| ARTICLE |
Tuesday, April 17, 2018

Digest for comp.lang.c++@googlegroups.com - 19 updates in 4 topics

wyniijj@gmail.com: Apr 17 02:08AM -0700

Can is_valid2(..) replace is_valid(..)?
I'm concerned about alignment and endian issues on different CPU.
 
// data always points to character sequence of length >=8
bool is_valid(const char* data)
{
return (!(data[0]&'\x80'))&&
(!(data[1]&'\x80'))&&
(!(data[2]&'\x80'))&&
(!(data[3]&'\x80'))&&
(!(data[4]&'\x80'))&&
(!(data[5]&'\x80'))&&
(!(data[6]&'\x80'))&&
(!(data[7]&'\x80'));
};
 
bool is_valid2(const char* data)
{
return *reinterpret_cast<const uint64_t*>(data)&0x8080808080808080L;
};
David Brown <david.brown@hesbynett.no>: Apr 17 11:20AM +0200

> {
> return *reinterpret_cast<const uint64_t*>(data)&0x8080808080808080L;
> };
 
Endian issues are not going to be a problem. C and C++ allow for a lot
of flexibility in the representation of integer types, but uint64_t (and
similar types) are far stricter.

| OBJECTIVE A |
Say whether each statement agrees with the thread, answering yes or no and quoting the thread's deciding words: (i) the first poster worries about alignment and endian issues on different CPUs; (ii) David Brown says endian issues are going to be a problem; (iii) the code comment says data points to a character sequence of length at least 16.
| OBJECTIVE B |
Please reproduce the part of the thread that begins at the words "Tuesday, April 17, 2018" and stops after "is_valid2(..) replace is_valid(..)?".
Use nothing but the thread to respond.

| RECORD LIST |
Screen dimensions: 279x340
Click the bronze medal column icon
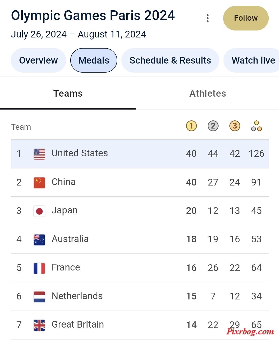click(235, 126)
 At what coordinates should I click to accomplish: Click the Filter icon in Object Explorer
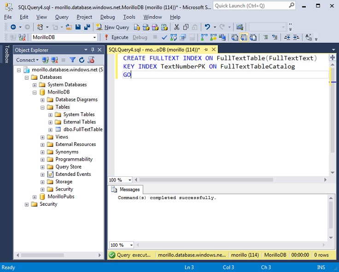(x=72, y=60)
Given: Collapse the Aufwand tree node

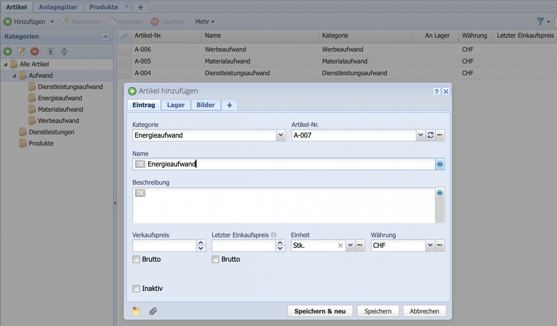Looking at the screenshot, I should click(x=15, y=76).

---

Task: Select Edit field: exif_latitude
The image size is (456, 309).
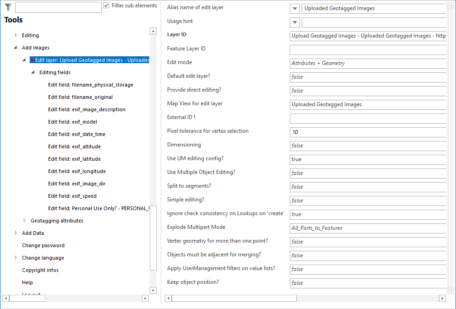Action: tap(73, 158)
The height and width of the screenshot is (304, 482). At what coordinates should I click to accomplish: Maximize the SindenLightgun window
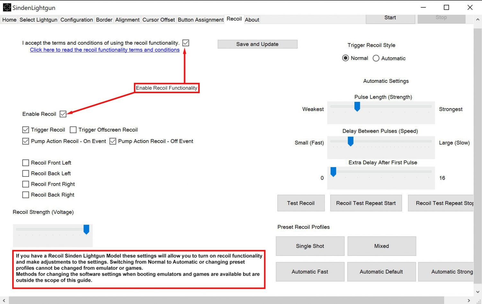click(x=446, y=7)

* * *

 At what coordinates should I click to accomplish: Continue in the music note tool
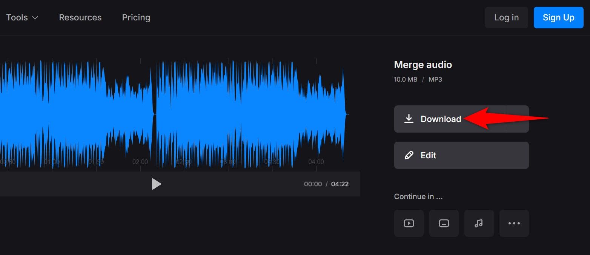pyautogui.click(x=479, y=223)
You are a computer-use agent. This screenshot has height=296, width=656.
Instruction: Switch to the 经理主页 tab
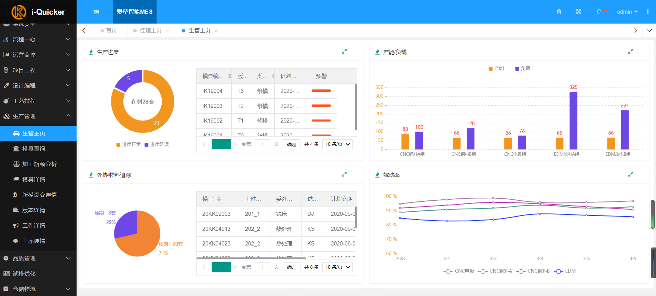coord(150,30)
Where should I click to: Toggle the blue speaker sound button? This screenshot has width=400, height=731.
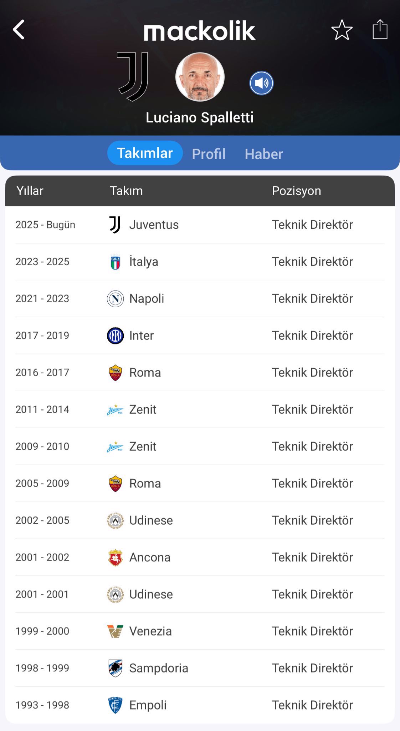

| OUTPUT A |
(i) Yes: "I'm concerned about alignment and endian issues on different CPU."
(ii) No: "Endian issues are not going to be a problem."
(iii) No: "data always points to character sequence of length >=8"

| OUTPUT B |
Tuesday, April 17, 2018

Digest for comp.lang.c++@googlegroups.com - 19 updates in 4 topics

wyniijj@gmail.com: Apr 17 02:08AM -0700

Can is_valid2(..) replace is_valid(..)?